### Given problem
Revise the records below by changing each occurrence of "How do I perform" to "How can I carry out" and keeping everything else the same.

────────────────

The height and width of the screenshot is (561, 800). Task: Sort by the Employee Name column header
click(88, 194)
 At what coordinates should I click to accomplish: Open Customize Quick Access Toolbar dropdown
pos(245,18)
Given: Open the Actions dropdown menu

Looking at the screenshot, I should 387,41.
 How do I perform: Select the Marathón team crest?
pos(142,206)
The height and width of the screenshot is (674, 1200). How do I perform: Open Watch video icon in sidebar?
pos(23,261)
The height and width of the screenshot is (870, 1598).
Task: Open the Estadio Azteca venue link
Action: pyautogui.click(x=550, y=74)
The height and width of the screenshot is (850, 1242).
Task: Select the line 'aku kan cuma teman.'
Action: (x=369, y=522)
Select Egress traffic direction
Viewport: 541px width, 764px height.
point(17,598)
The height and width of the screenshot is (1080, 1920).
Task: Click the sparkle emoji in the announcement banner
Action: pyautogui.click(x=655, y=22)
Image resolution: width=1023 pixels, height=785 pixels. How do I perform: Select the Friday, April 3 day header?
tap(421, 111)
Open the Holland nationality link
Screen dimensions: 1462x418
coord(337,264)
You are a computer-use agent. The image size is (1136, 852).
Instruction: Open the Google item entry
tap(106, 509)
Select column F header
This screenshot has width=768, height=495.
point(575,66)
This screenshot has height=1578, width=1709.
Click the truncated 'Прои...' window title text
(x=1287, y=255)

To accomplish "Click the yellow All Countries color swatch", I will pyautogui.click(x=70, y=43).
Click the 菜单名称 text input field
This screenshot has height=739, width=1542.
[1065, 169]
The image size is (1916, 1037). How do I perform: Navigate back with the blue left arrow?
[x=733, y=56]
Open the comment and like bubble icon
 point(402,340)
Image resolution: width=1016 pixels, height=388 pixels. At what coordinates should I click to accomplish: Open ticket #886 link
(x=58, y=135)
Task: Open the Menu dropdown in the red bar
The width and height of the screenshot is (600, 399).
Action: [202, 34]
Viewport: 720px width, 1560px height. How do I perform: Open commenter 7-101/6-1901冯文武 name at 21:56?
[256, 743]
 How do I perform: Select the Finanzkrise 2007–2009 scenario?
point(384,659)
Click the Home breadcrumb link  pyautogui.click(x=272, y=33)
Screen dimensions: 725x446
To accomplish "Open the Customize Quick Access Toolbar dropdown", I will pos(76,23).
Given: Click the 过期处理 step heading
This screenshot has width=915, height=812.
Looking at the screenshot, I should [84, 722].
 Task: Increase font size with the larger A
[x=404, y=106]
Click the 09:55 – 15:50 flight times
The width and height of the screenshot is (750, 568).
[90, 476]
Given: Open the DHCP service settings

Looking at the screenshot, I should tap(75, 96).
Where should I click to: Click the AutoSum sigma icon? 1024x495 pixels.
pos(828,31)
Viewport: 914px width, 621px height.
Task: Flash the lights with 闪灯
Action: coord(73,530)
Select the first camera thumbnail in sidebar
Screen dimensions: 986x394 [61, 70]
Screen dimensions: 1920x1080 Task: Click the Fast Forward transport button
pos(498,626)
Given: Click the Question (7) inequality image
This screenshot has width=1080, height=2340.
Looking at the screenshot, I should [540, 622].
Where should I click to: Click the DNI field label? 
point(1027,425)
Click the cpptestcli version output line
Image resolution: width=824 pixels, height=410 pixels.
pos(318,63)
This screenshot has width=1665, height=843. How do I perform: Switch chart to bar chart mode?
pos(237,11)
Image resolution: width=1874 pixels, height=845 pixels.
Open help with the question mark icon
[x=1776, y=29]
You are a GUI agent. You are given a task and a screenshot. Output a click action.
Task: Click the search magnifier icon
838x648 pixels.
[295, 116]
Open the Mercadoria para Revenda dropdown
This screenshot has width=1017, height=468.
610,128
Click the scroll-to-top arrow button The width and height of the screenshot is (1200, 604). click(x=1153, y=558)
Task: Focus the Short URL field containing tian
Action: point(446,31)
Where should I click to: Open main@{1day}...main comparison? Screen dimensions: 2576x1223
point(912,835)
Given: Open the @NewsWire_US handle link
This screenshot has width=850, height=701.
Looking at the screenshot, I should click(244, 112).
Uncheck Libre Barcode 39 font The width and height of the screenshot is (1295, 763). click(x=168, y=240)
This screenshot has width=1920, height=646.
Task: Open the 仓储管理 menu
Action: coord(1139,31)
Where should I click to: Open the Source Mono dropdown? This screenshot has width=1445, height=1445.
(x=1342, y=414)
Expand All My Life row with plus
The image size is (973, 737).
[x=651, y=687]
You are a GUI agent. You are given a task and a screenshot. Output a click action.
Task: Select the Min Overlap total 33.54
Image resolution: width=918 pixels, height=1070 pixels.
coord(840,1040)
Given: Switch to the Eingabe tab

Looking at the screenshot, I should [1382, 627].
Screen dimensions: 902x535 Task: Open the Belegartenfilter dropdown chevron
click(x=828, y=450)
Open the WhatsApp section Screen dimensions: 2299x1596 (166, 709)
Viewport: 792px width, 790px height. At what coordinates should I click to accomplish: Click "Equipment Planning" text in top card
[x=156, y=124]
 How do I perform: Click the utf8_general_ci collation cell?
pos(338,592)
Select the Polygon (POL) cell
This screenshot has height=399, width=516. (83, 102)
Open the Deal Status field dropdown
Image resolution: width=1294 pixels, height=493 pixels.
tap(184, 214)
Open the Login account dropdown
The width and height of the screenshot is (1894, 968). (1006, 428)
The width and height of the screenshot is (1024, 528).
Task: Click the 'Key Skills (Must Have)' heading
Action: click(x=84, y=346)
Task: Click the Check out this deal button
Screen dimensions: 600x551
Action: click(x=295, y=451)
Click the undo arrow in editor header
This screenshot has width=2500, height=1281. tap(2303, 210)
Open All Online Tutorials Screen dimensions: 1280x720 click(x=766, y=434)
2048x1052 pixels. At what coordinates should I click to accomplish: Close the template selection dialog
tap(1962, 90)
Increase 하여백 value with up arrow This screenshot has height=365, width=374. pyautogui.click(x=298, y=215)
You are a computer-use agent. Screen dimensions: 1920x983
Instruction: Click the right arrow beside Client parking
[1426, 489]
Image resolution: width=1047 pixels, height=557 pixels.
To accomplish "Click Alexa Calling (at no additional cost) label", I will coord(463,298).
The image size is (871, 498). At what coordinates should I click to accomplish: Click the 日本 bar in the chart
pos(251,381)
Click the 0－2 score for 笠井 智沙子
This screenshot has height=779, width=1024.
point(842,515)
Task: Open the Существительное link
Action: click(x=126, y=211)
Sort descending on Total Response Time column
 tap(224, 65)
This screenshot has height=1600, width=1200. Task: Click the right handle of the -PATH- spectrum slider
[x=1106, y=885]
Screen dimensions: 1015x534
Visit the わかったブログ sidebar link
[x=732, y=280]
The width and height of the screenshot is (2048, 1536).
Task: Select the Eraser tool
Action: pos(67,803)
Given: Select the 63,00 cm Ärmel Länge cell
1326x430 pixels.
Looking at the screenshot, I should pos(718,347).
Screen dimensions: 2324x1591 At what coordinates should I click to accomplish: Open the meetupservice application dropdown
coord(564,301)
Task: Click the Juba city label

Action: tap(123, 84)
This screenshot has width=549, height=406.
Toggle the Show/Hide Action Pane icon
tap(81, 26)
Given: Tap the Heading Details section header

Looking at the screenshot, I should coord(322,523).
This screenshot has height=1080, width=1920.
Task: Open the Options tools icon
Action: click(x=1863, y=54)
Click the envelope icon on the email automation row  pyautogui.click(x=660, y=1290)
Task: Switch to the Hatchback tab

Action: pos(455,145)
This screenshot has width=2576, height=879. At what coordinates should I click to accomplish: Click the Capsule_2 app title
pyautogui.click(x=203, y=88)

────────────────

### Solution to this exercise
The height and width of the screenshot is (561, 800). Task: Sort by the Employee Name column header
click(88, 194)
 At what coordinates should I click to accomplish: Open Customize Quick Access Toolbar dropdown
pos(245,18)
Given: Open the Actions dropdown menu

Looking at the screenshot, I should 387,41.
 How can I carry out: Select the Marathón team crest?
pos(142,206)
The height and width of the screenshot is (674, 1200). How can I carry out: Open Watch video icon in sidebar?
pos(23,261)
The height and width of the screenshot is (870, 1598).
Task: Open the Estadio Azteca venue link
Action: pyautogui.click(x=550, y=74)
The height and width of the screenshot is (850, 1242).
Task: Select the line 'aku kan cuma teman.'
Action: (x=369, y=522)
Select Egress traffic direction
Viewport: 541px width, 764px height.
point(17,598)
The height and width of the screenshot is (1080, 1920).
Task: Click the sparkle emoji in the announcement banner
Action: pyautogui.click(x=655, y=22)
Image resolution: width=1023 pixels, height=785 pixels. How can I carry out: Select the Friday, April 3 day header?
tap(421, 111)
Open the Holland nationality link
Screen dimensions: 1462x418
coord(337,264)
You are a computer-use agent. The image size is (1136, 852).
Instruction: Open the Google item entry
tap(106, 509)
Select column F header
This screenshot has width=768, height=495.
point(575,66)
This screenshot has height=1578, width=1709.
Click the truncated 'Прои...' window title text
(x=1287, y=255)

To accomplish "Click the yellow All Countries color swatch", I will pyautogui.click(x=70, y=43).
Click the 菜单名称 text input field
This screenshot has height=739, width=1542.
[1065, 169]
The image size is (1916, 1037). How can I carry out: Navigate back with the blue left arrow?
[x=733, y=56]
Open the comment and like bubble icon
 point(402,340)
Image resolution: width=1016 pixels, height=388 pixels. At what coordinates should I click to accomplish: Open ticket #886 link
(x=58, y=135)
Task: Open the Menu dropdown in the red bar
The width and height of the screenshot is (600, 399).
Action: [202, 34]
Viewport: 720px width, 1560px height. How can I carry out: Open commenter 7-101/6-1901冯文武 name at 21:56?
[256, 743]
 How can I carry out: Select the Finanzkrise 2007–2009 scenario?
point(384,659)
Click the Home breadcrumb link  pyautogui.click(x=272, y=33)
Screen dimensions: 725x446
To accomplish "Open the Customize Quick Access Toolbar dropdown", I will pos(76,23).
Given: Click the 过期处理 step heading
This screenshot has width=915, height=812.
Looking at the screenshot, I should [84, 722].
 Task: Increase font size with the larger A
[x=404, y=106]
Click the 09:55 – 15:50 flight times
The width and height of the screenshot is (750, 568).
[90, 476]
Given: Open the DHCP service settings

Looking at the screenshot, I should tap(75, 96).
Where should I click to: Click the AutoSum sigma icon? 1024x495 pixels.
pos(828,31)
Viewport: 914px width, 621px height.
Task: Flash the lights with 闪灯
Action: coord(73,530)
Select the first camera thumbnail in sidebar
Screen dimensions: 986x394 [61, 70]
Screen dimensions: 1920x1080 Task: Click the Fast Forward transport button
pos(498,626)
Given: Click the Question (7) inequality image
This screenshot has width=1080, height=2340.
Looking at the screenshot, I should [540, 622].
Where should I click to: Click the DNI field label? 
point(1027,425)
Click the cpptestcli version output line
Image resolution: width=824 pixels, height=410 pixels.
pos(318,63)
This screenshot has width=1665, height=843. How can I carry out: Switch chart to bar chart mode?
pos(237,11)
Image resolution: width=1874 pixels, height=845 pixels.
Open help with the question mark icon
[x=1776, y=29]
You are a GUI agent. You are given a task and a screenshot. Output a click action.
Task: Click the search magnifier icon
838x648 pixels.
[295, 116]
Open the Mercadoria para Revenda dropdown
This screenshot has width=1017, height=468.
610,128
Click the scroll-to-top arrow button The width and height of the screenshot is (1200, 604). click(x=1153, y=558)
Task: Focus the Short URL field containing tian
Action: point(446,31)
Where should I click to: Open main@{1day}...main comparison? Screen dimensions: 2576x1223
point(912,835)
Given: Open the @NewsWire_US handle link
This screenshot has width=850, height=701.
Looking at the screenshot, I should click(244, 112).
Uncheck Libre Barcode 39 font The width and height of the screenshot is (1295, 763). click(x=168, y=240)
This screenshot has width=1920, height=646.
Task: Open the 仓储管理 menu
Action: coord(1139,31)
Where should I click to: Open the Source Mono dropdown? This screenshot has width=1445, height=1445.
(x=1342, y=414)
Expand All My Life row with plus
The image size is (973, 737).
[x=651, y=687]
You are a GUI agent. You are given a task and a screenshot. Output a click action.
Task: Select the Min Overlap total 33.54
Image resolution: width=918 pixels, height=1070 pixels.
coord(840,1040)
Given: Switch to the Eingabe tab

Looking at the screenshot, I should [1382, 627].
Screen dimensions: 902x535 Task: Open the Belegartenfilter dropdown chevron
click(x=828, y=450)
Open the WhatsApp section Screen dimensions: 2299x1596 (166, 709)
Viewport: 792px width, 790px height. At what coordinates should I click to accomplish: Click "Equipment Planning" text in top card
[x=156, y=124]
 How can I carry out: Click the utf8_general_ci collation cell?
pos(338,592)
Select the Polygon (POL) cell
This screenshot has height=399, width=516. (83, 102)
Open the Deal Status field dropdown
Image resolution: width=1294 pixels, height=493 pixels.
tap(184, 214)
Open the Login account dropdown
The width and height of the screenshot is (1894, 968). (1006, 428)
The width and height of the screenshot is (1024, 528).
Task: Click the 'Key Skills (Must Have)' heading
Action: click(x=84, y=346)
Task: Click the Check out this deal button
Screen dimensions: 600x551
Action: click(x=295, y=451)
Click the undo arrow in editor header
This screenshot has width=2500, height=1281. tap(2303, 210)
Open All Online Tutorials Screen dimensions: 1280x720 click(x=766, y=434)
2048x1052 pixels. At what coordinates should I click to accomplish: Close the template selection dialog
tap(1962, 90)
Increase 하여백 value with up arrow This screenshot has height=365, width=374. pyautogui.click(x=298, y=215)
You are a computer-use agent. Screen dimensions: 1920x983
Instruction: Click the right arrow beside Client parking
[1426, 489]
Image resolution: width=1047 pixels, height=557 pixels.
To accomplish "Click Alexa Calling (at no additional cost) label", I will coord(463,298).
The image size is (871, 498). At what coordinates should I click to accomplish: Click the 日本 bar in the chart
pos(251,381)
Click the 0－2 score for 笠井 智沙子
This screenshot has height=779, width=1024.
point(842,515)
Task: Open the Существительное link
Action: click(x=126, y=211)
Sort descending on Total Response Time column
 tap(224, 65)
This screenshot has height=1600, width=1200. Task: Click the right handle of the -PATH- spectrum slider
[x=1106, y=885]
Screen dimensions: 1015x534
Visit the わかったブログ sidebar link
[x=732, y=280]
The width and height of the screenshot is (2048, 1536).
Task: Select the Eraser tool
Action: pos(67,803)
Given: Select the 63,00 cm Ärmel Länge cell
1326x430 pixels.
Looking at the screenshot, I should pos(718,347).
Screen dimensions: 2324x1591 At what coordinates should I click to accomplish: Open the meetupservice application dropdown
coord(564,301)
Task: Click the Juba city label

Action: tap(123, 84)
This screenshot has width=549, height=406.
Toggle the Show/Hide Action Pane icon
tap(81, 26)
Given: Tap the Heading Details section header

Looking at the screenshot, I should coord(322,523).
This screenshot has height=1080, width=1920.
Task: Open the Options tools icon
Action: click(x=1863, y=54)
Click the envelope icon on the email automation row  pyautogui.click(x=660, y=1290)
Task: Switch to the Hatchback tab

Action: pos(455,145)
This screenshot has width=2576, height=879. At what coordinates should I click to accomplish: Click the Capsule_2 app title
pyautogui.click(x=203, y=88)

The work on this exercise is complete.